Grâce à notre méthode de distillation, il n’est pas nécessaire d’éliminer les premières et les dernières parties du distillat. En effet, le méthanol, habituellement présent dans les premières parties, est produit lors de la fermentation lorsque les raisins et les pépins sont écrasés. Étant donné que nous écrasons très légèrement les raisins et qu’ils fermentent dans leur propre liquide, la production de méthanol est réduite. L’élimination des dernières parties est nécessaire pour se débarrasser notamment de l’acétate d’éthyle, qui peut se former dans le marc mal conservé et contaminé par des bactéries. Dans notre cas, nous n’avons pas ce problème car les raisins baignent dans un liquide.
Notre distillat possède une structure plus proche de celle d’un gin que d’une grappa. Il est élégant, doux, léger, fruité et floral.
« Notre objectif était de combiner la distillation sous vide avec la méthode du bain-marie, afin d’obtenir un distillat d’une grande douceur, tout en préservant les arômes délicats des raisins, extrêmement sensibles à la température. »
T.H. : Y aurait-il une similitude avec le pisco péruvien ?
A.M. : Oui, en effet, il existe une certaine similitude avec le pisco péruvien, un brandy sud-américain obtenu également par simple distillation. Dans notre cas, on pourrait même parler de « Pisco Mosto Verde », car nous stoppons la fermentation légèrement avant que tous les sucres ne se transforment en alcool. Le titre alcoométrique volumique de notre distillat oscille entre 40% et 50%, ce qui le place en-dessous de celui de la grappa. Lorsque nous prévoyons de faire vieillir notre distillat en fûts, nous utilisons une petite colonne de rectification pour en ajuster légèrement le profil.
T.H. : Cependant, vous continuez à produire de la grappa, n’est-ce pas ?

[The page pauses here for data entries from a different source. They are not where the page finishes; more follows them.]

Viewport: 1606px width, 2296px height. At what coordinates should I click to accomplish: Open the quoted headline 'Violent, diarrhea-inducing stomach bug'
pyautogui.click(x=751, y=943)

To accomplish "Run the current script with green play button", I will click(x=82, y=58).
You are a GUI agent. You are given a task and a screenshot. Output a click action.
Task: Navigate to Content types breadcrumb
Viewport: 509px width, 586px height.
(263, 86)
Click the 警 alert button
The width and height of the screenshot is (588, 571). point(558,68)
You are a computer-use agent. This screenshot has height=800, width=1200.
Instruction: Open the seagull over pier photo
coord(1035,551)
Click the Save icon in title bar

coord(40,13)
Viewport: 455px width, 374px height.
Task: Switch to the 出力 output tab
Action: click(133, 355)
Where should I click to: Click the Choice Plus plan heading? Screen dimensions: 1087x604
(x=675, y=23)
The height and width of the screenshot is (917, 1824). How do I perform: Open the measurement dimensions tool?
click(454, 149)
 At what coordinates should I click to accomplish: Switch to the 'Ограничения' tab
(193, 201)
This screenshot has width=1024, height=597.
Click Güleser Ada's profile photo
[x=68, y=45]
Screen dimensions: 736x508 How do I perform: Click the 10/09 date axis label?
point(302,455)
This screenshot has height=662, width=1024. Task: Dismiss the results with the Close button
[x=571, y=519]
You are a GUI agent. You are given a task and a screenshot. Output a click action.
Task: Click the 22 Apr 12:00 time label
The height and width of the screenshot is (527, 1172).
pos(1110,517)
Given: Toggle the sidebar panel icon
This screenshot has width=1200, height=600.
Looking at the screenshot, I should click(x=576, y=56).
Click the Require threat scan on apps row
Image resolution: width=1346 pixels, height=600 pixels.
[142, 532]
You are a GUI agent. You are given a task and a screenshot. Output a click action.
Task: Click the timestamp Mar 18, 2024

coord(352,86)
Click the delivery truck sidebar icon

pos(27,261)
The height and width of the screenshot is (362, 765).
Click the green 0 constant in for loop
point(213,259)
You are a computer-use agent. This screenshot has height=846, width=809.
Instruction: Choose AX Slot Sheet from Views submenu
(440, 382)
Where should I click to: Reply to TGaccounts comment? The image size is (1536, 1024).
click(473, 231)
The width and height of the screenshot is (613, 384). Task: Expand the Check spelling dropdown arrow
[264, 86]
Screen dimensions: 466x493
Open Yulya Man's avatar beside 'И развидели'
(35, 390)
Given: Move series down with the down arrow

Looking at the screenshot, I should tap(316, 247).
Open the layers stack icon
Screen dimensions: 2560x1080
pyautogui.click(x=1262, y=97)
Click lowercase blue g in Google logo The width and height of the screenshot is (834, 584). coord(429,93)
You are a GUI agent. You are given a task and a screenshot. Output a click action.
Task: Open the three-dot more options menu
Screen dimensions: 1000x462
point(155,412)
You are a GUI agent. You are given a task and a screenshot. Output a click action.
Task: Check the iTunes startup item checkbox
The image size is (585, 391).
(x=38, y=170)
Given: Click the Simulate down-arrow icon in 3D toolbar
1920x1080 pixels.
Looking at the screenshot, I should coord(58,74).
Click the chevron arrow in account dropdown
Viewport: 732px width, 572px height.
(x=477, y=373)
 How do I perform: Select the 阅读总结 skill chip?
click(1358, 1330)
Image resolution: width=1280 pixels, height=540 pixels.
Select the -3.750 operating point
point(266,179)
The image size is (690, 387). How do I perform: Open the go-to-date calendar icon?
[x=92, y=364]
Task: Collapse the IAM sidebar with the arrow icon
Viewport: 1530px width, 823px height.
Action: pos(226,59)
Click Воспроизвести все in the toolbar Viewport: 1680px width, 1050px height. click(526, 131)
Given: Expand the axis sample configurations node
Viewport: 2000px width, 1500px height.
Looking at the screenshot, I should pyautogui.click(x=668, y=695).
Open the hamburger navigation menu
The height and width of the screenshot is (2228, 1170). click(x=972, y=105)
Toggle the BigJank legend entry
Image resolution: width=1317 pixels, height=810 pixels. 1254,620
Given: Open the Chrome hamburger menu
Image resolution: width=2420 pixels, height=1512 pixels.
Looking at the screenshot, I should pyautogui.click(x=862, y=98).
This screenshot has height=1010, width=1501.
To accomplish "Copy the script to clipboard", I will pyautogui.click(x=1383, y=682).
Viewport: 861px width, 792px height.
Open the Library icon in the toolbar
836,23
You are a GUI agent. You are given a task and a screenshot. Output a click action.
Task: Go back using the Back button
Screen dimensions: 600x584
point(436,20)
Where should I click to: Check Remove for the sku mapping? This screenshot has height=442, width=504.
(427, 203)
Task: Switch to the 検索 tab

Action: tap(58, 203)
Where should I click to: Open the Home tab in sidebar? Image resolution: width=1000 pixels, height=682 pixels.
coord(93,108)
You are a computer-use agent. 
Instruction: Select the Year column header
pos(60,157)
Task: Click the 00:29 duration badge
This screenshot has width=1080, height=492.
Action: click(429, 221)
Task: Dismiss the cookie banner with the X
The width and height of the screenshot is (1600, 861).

A.M. : Tout à fait, la grappa représente toujours 50% de notre production. Nous sommes fiers de notre marque Grappa 903, bien connue des amateurs, ainsi que de notre grappa Gaiarine. Notre méthode de distillation de la grappa consiste en l’injection directe de vapeur à travers le marc. Néanmoins, notre Prime Uva occupe une place particulière dans notre cœur, car elle offre quelque chose de différent. Les producteurs de distillats de raisin sont relativement rares. Lorsque vous produisez de la grappa, vous n’avez pas le contrôle direct sur la matière première. Les choix sont déterminés en fonction des vins à produire. Les producteurs se concentrent avant tout sur leurs vins, et nous devons respecter leurs décisions. La qualité de la grappa dépend en grande partie de la fraîcheur du marc.
L’esprit innovant de la famille Maschio continue de repousser les limites, et chaque génération apporte sa touche personnelle à l’héritage familial. Invitant les amateurs à découvrir leurs produits, Bonaventura Maschio prouve que l’histoire de la distillation peut être à la fois traditionnelle et résolument tournée vers l’avenir.